Je suis le directeur d'un CAT de l'association Entraide Universitaire dans le 12ème arrondissement de Paris et j'ai de plus le privilège de m'être vu confier la présidence de l'Association des Directeurs de Cat de Paris, association regroupant actuellement 26 des 29 CAT parisiens.

Dans le cadre de la loi du 11 février 2005 pour l'égalité des droits et des chances, la participation et la citoyenneté des personnes handicapées, il m'a été proposé d'intervenir en qualité de représentant du secteur protégé des ESAT ou CAT pour parler des opportunités que cette loi apporte à notre secteur.

Parmi les changements apportés par la loi de février 2005 elle même générée par la loi de 2002, il est utile de s'arrêter quelques secondes sur les changements de dénomination et de statuts.

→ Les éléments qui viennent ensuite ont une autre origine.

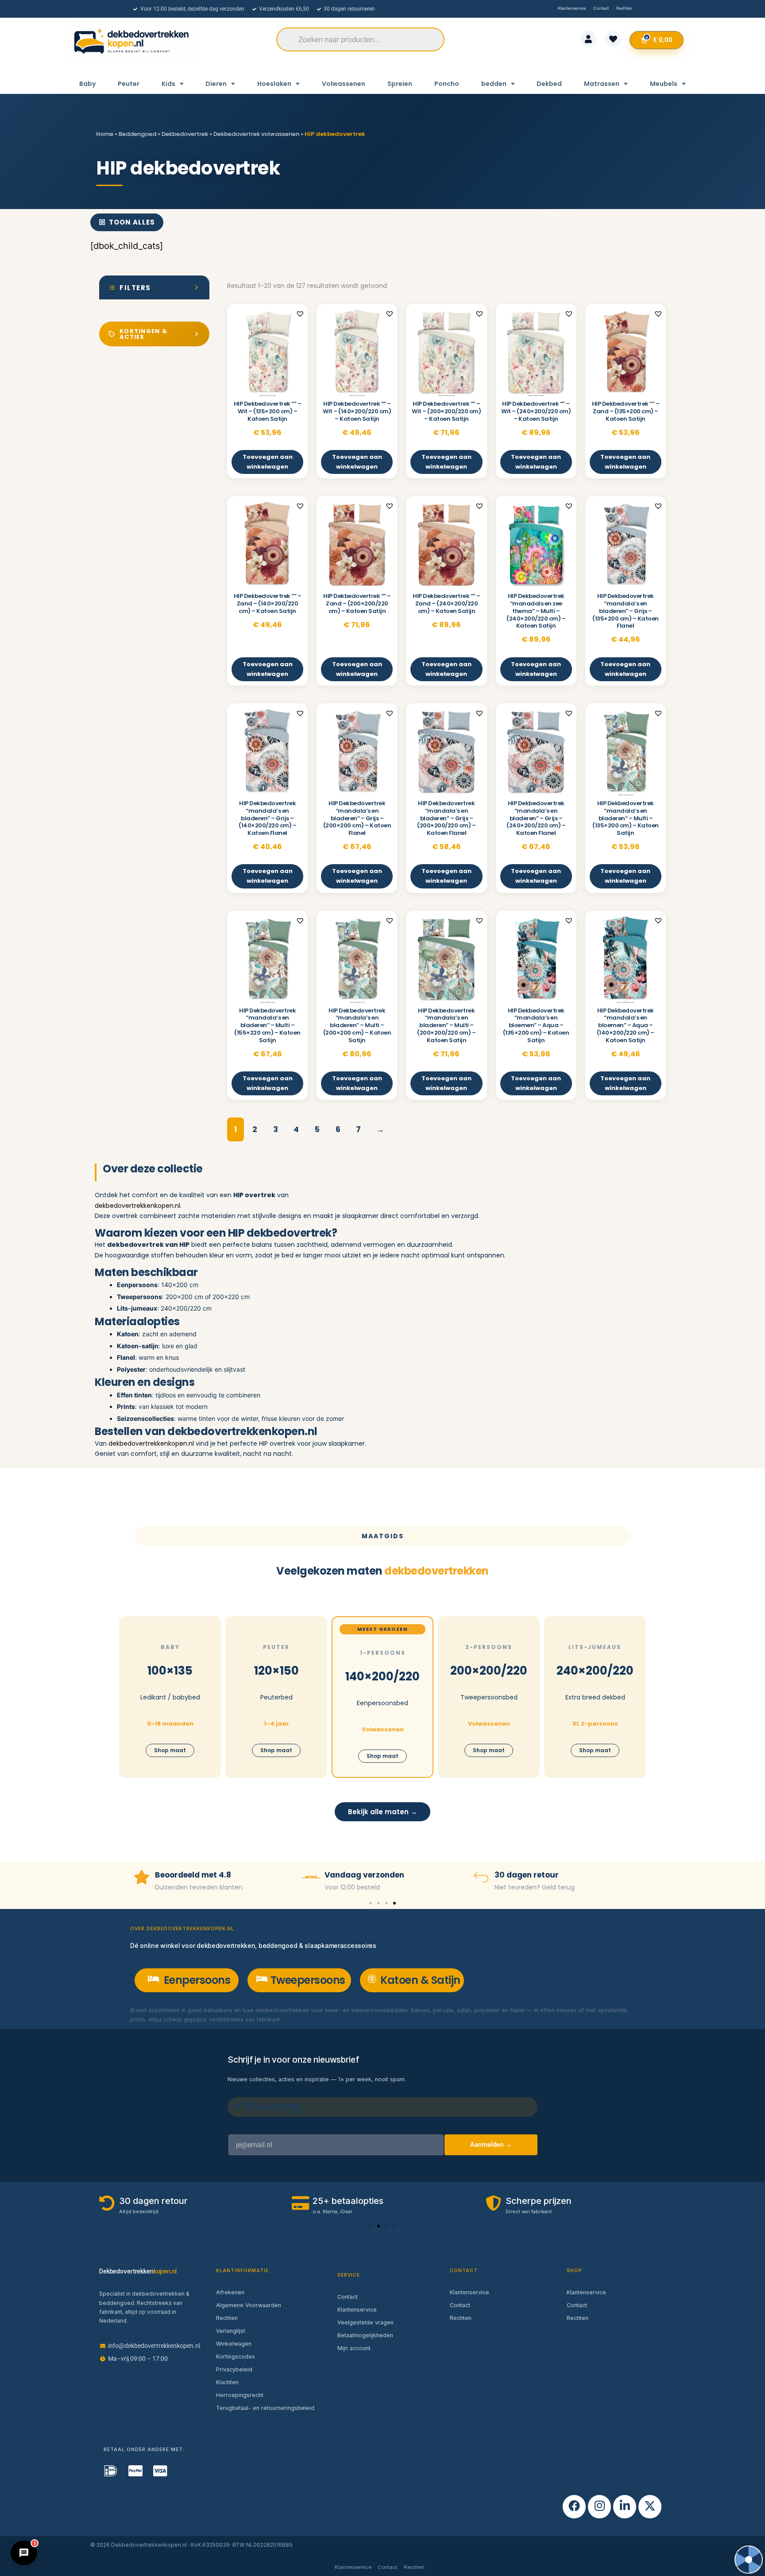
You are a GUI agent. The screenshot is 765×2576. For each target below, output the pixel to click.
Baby (87, 83)
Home (104, 134)
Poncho (446, 83)
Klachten (227, 2382)
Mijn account (354, 2348)
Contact (347, 2296)
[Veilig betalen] (481, 1877)
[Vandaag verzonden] (142, 1877)
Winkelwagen (233, 2343)
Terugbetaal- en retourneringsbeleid (265, 2408)
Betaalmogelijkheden (365, 2335)
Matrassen (601, 83)
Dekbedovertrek (185, 134)
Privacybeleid (234, 2369)
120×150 (276, 1671)
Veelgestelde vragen (365, 2322)
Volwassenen (343, 83)
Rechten (227, 2318)
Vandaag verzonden (195, 1875)
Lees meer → (301, 2019)
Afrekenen (230, 2292)
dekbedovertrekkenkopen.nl (137, 1205)
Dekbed (549, 83)
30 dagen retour (357, 1875)
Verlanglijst (230, 2331)
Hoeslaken (274, 83)
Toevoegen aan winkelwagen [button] (268, 462)
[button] (300, 314)
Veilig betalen (521, 1875)
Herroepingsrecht (239, 2395)
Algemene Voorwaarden (248, 2305)
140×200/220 (382, 1676)
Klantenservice (357, 2309)
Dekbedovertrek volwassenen (256, 134)
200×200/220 (488, 1671)
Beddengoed (137, 134)
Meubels (663, 83)
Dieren (216, 83)
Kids (168, 83)
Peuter (128, 83)
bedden (493, 83)
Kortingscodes (235, 2356)
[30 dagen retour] (311, 1877)
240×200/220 (595, 1671)
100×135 (170, 1671)
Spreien (399, 83)
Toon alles (132, 222)
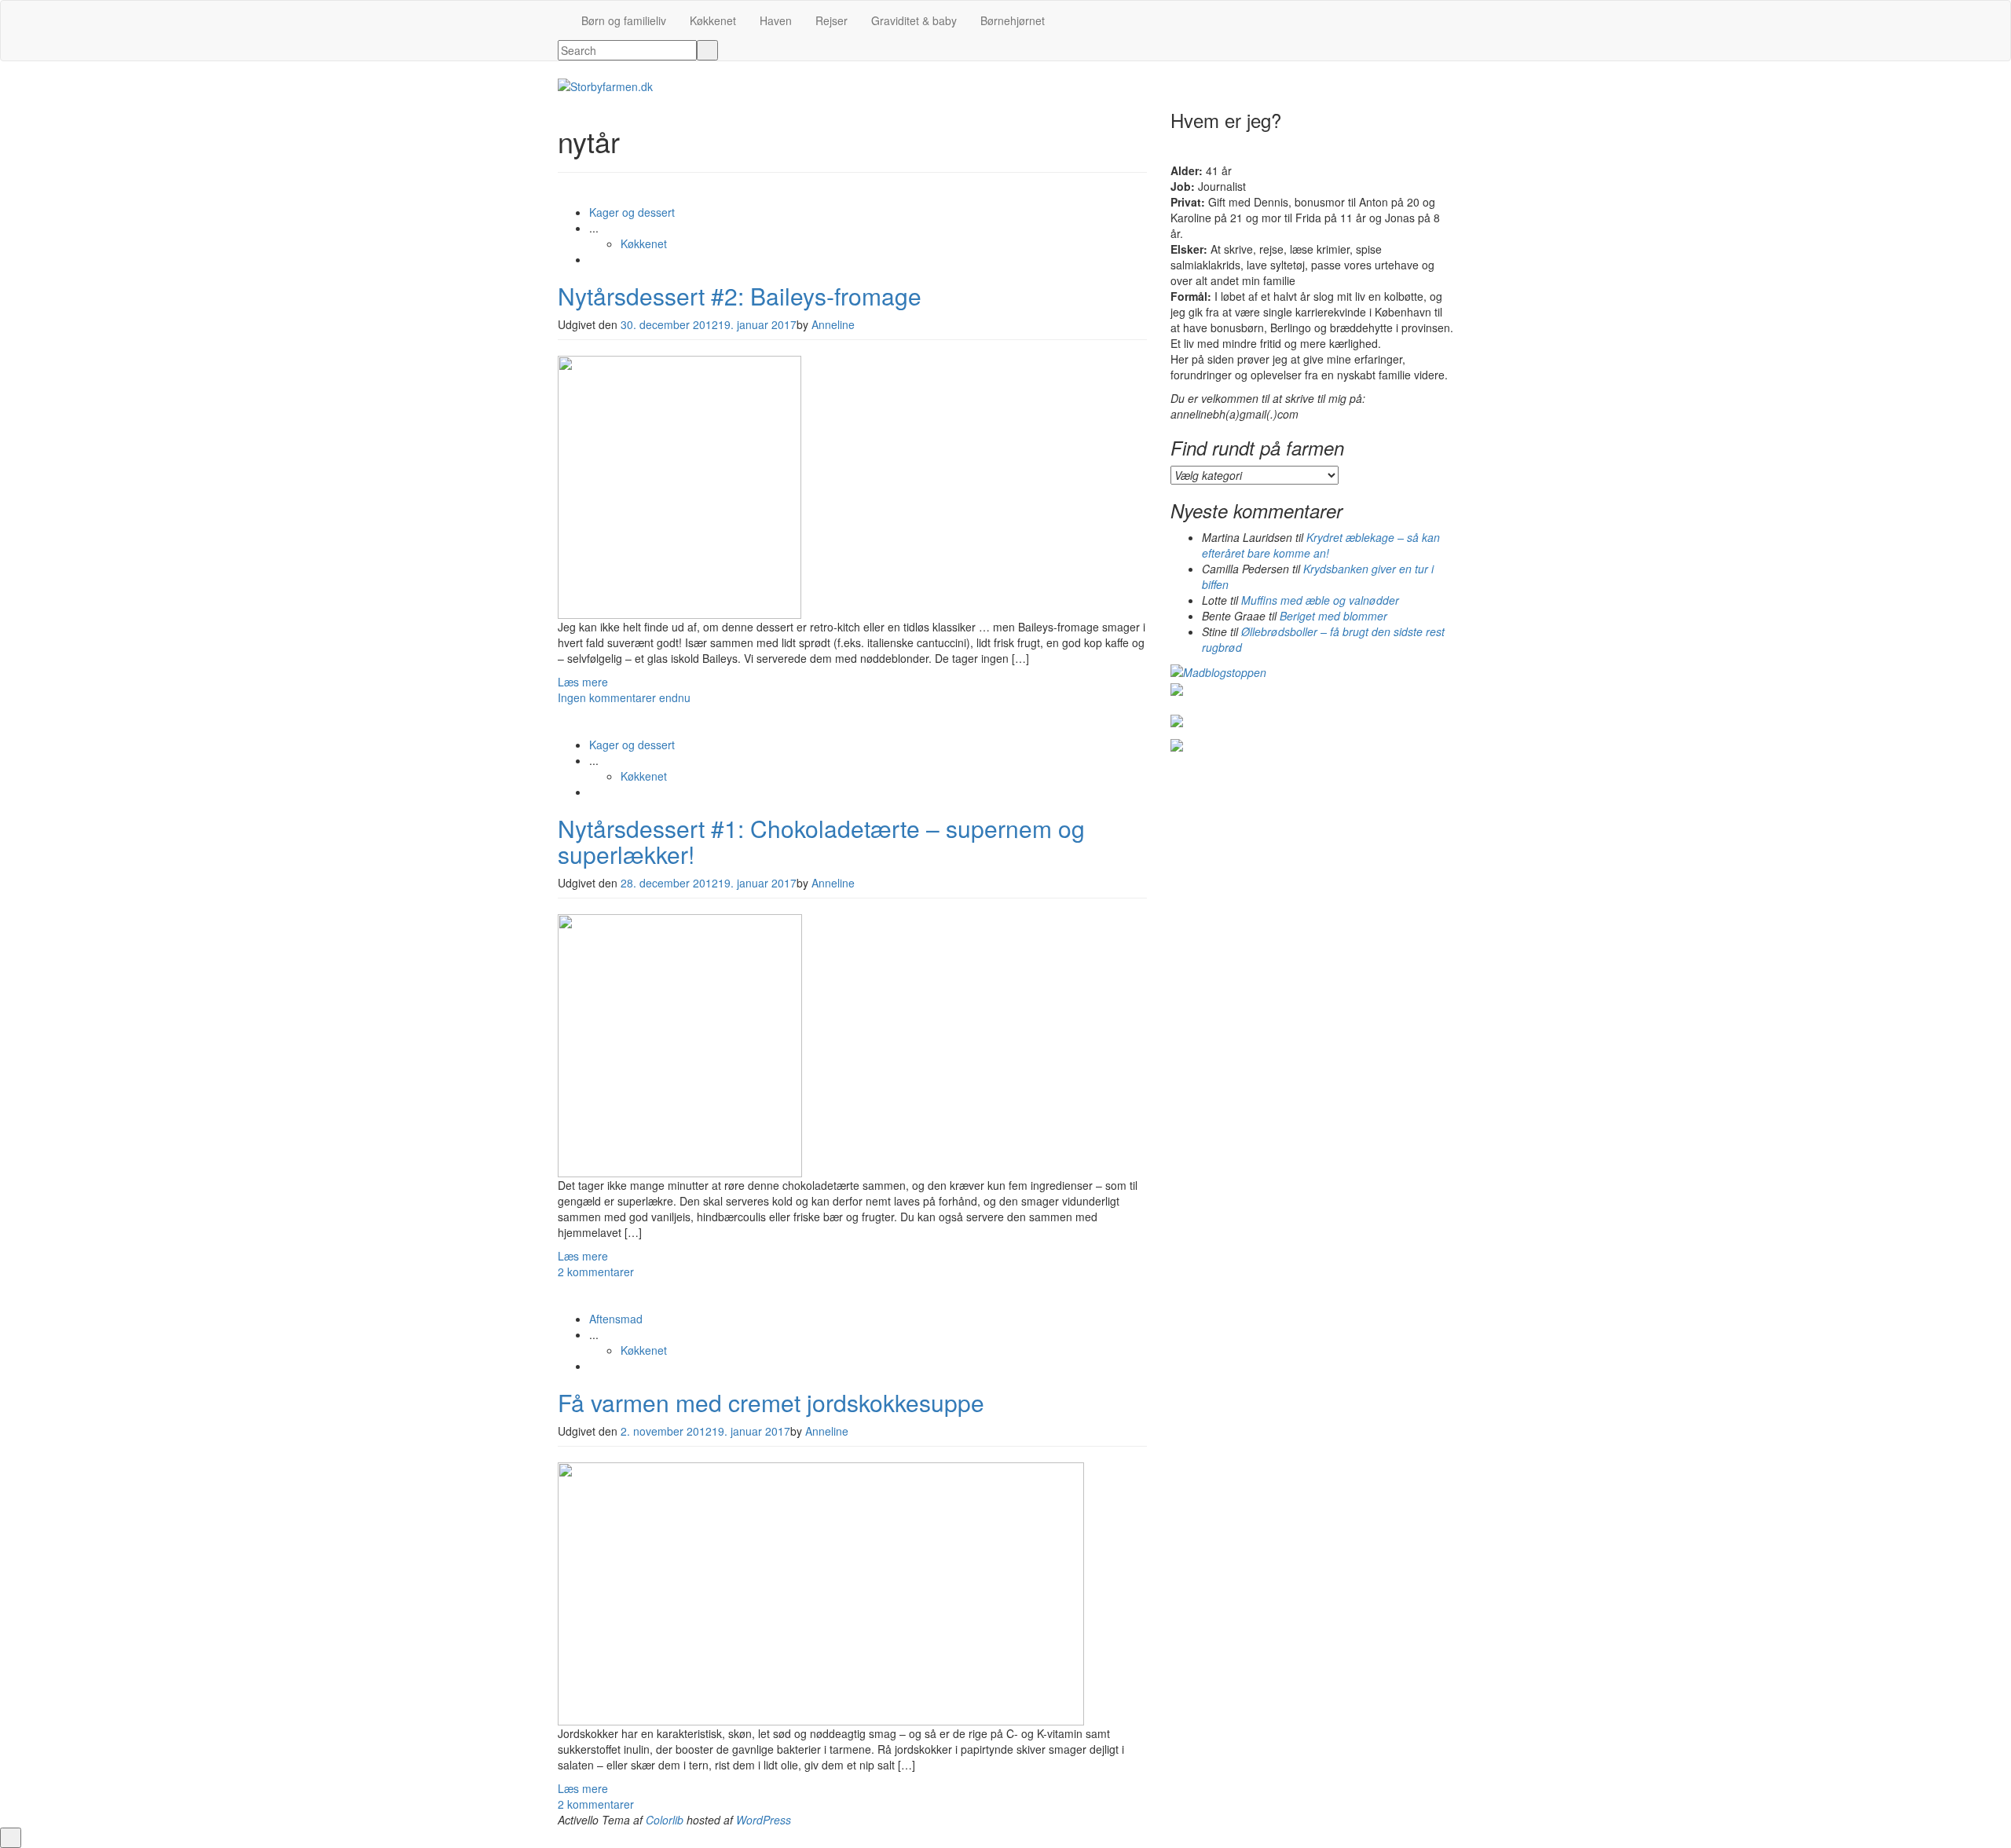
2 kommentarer (596, 1271)
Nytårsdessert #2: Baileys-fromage (739, 296)
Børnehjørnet (1012, 20)
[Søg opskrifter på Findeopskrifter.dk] (1218, 671)
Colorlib (664, 1820)
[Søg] (707, 50)
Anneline (833, 324)
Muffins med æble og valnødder (1320, 600)
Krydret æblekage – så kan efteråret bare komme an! (1321, 545)
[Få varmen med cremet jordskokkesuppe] (821, 1592)
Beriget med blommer (1333, 616)
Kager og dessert (632, 212)
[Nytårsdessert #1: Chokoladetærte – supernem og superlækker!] (680, 1044)
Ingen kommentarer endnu (624, 697)
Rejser (831, 20)
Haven (776, 20)
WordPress (763, 1820)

Pourquoi les CAT sont devenus ESAT?

Les ESAT sont, à l'heure actuelle, les seuls établissements du secteur protégé puisque les « ateliers protégés » à la faveur de leur changement de dénomination en « entreprise adaptée » ont intégré le milieu ordinaire (rappelons qu'une entreprise peut maintenant créer sa propre entreprise adaptée, notamment dans le cadre du maintien dans l'entreprise).
Pourquoi ESAT (Etablissement et Service d'Aide par le travail) plutôt que CAT ?
Ce nouveau terme n'a jamais vraiment été expliqué aux professionnels dans sa philosophie d'où la difficulté, voire la résistance à s'y adapter.
Vous aurez d'ailleurs remarqué que j'ai maintenu le terme CAT dans ma présentation, ce qui n'est pas forcément un signe de résistance au changement. En effet, il faut penser que le mot ESAT est à considérer comme un terme générique regroupant à la fois des CAT et des Services d'Aide par le Travail appelés également CAT « sans murs ». Ainsi donc il n'y a aucune obligation à changer de dénomination.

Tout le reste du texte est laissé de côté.